** begin Source material **

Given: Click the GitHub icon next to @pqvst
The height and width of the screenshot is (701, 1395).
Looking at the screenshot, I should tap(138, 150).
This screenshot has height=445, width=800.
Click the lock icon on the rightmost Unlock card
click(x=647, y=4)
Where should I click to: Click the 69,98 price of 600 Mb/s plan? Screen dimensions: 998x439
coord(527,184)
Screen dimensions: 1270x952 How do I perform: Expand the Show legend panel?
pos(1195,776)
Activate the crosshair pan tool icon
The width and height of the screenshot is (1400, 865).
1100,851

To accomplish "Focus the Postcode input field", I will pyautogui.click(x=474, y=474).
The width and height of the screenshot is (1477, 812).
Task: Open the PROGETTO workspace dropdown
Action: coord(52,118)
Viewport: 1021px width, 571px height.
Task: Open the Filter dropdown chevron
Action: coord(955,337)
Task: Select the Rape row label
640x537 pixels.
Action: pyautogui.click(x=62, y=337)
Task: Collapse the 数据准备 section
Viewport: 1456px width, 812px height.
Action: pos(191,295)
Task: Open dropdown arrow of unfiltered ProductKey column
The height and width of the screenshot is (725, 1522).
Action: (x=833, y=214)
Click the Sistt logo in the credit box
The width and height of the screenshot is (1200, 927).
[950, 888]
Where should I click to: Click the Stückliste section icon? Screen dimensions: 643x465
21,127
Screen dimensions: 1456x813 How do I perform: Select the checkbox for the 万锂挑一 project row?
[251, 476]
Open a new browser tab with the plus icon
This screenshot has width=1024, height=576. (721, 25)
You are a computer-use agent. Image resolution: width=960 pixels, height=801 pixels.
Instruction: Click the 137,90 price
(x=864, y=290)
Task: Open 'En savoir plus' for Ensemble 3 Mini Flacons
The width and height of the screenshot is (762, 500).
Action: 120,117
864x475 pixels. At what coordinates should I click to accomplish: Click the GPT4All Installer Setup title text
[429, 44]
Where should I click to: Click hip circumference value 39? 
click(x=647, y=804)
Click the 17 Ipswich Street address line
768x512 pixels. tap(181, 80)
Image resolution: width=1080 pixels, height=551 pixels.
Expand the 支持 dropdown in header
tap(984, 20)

** end Source material **

=== Exercise ===
Put the entries into a two-column CSV with the columns instruction and response, starting at the beginning of the entries and stopping after the line that contains "click(x=647, y=4)". Give one row per entry, with its text and its answer each in a single quoted field and every line break replaced by a space.

=== Final result ===
instruction,response
"Given: Click the GitHub icon next to @pqvst The height and width of the screenshot is (701, 1395).","Looking at the screenshot, I should tap(138, 150)."
"This screenshot has height=445, width=800. Click the lock icon on the rightmost Unlock card","click(x=647, y=4)"